**GIVEN EXERCISE**
Put the lines below into a numbered list, omitting any blank lines.

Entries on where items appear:
------
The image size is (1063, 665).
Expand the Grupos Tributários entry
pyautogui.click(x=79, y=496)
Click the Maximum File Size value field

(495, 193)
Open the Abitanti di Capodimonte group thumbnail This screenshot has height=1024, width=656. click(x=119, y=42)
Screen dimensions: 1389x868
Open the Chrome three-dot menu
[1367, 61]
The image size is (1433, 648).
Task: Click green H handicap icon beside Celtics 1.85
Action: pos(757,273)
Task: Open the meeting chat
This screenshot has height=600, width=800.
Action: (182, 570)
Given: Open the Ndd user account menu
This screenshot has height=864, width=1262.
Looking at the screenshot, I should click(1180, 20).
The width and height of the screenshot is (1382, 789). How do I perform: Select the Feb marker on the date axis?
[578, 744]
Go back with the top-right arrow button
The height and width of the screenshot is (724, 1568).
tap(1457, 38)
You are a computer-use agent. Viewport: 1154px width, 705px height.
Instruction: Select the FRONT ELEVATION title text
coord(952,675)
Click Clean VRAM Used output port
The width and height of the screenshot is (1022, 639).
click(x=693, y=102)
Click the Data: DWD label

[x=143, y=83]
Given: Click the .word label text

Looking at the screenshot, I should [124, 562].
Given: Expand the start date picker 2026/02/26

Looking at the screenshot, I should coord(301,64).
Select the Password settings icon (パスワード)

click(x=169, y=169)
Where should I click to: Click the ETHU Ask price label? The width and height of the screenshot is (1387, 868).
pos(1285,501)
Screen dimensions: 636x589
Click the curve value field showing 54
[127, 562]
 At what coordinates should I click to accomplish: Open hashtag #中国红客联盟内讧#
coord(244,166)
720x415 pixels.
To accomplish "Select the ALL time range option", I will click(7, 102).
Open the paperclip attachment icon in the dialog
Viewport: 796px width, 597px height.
------
**FINAL ANSWER**
1. The image size is (1063, 665).
2. Expand the Grupos Tributários entry
3. pyautogui.click(x=79, y=496)
4. Click the Maximum File Size value field
5. (495, 193)
6. Open the Abitanti di Capodimonte group thumbnail This screenshot has height=1024, width=656. click(x=119, y=42)
7. Screen dimensions: 1389x868
8. Open the Chrome three-dot menu
9. [1367, 61]
10. The image size is (1433, 648).
11. Task: Click green H handicap icon beside Celtics 1.85
12. Action: pos(757,273)
13. Task: Open the meeting chat
14. This screenshot has height=600, width=800.
15. Action: (182, 570)
16. Given: Open the Ndd user account menu
17. This screenshot has height=864, width=1262.
18. Looking at the screenshot, I should click(1180, 20).
19. The width and height of the screenshot is (1382, 789). How do I perform: Select the Feb marker on the date axis?
20. [578, 744]
21. Go back with the top-right arrow button
22. The height and width of the screenshot is (724, 1568).
23. tap(1457, 38)
24. You are a computer-use agent. Viewport: 1154px width, 705px height.
25. Instruction: Select the FRONT ELEVATION title text
26. coord(952,675)
27. Click Clean VRAM Used output port
28. The width and height of the screenshot is (1022, 639).
29. click(x=693, y=102)
30. Click the Data: DWD label
31. [x=143, y=83]
32. Given: Click the .word label text
33. Looking at the screenshot, I should [124, 562].
34. Given: Expand the start date picker 2026/02/26
35. Looking at the screenshot, I should coord(301,64).
36. Select the Password settings icon (パスワード)
37. click(x=169, y=169)
38. Where should I click to: Click the ETHU Ask price label? The width and height of the screenshot is (1387, 868).
39. pos(1285,501)
40. Screen dimensions: 636x589
41. Click the curve value field showing 54
42. [127, 562]
43.  At what coordinates should I click to accomplish: Open hashtag #中国红客联盟内讧#
44. coord(244,166)
45. 720x415 pixels.
46. To accomplish "Select the ALL time range option", I will click(7, 102).
47. Open the paperclip attachment icon in the dialog
48. Viewport: 796px width, 597px height.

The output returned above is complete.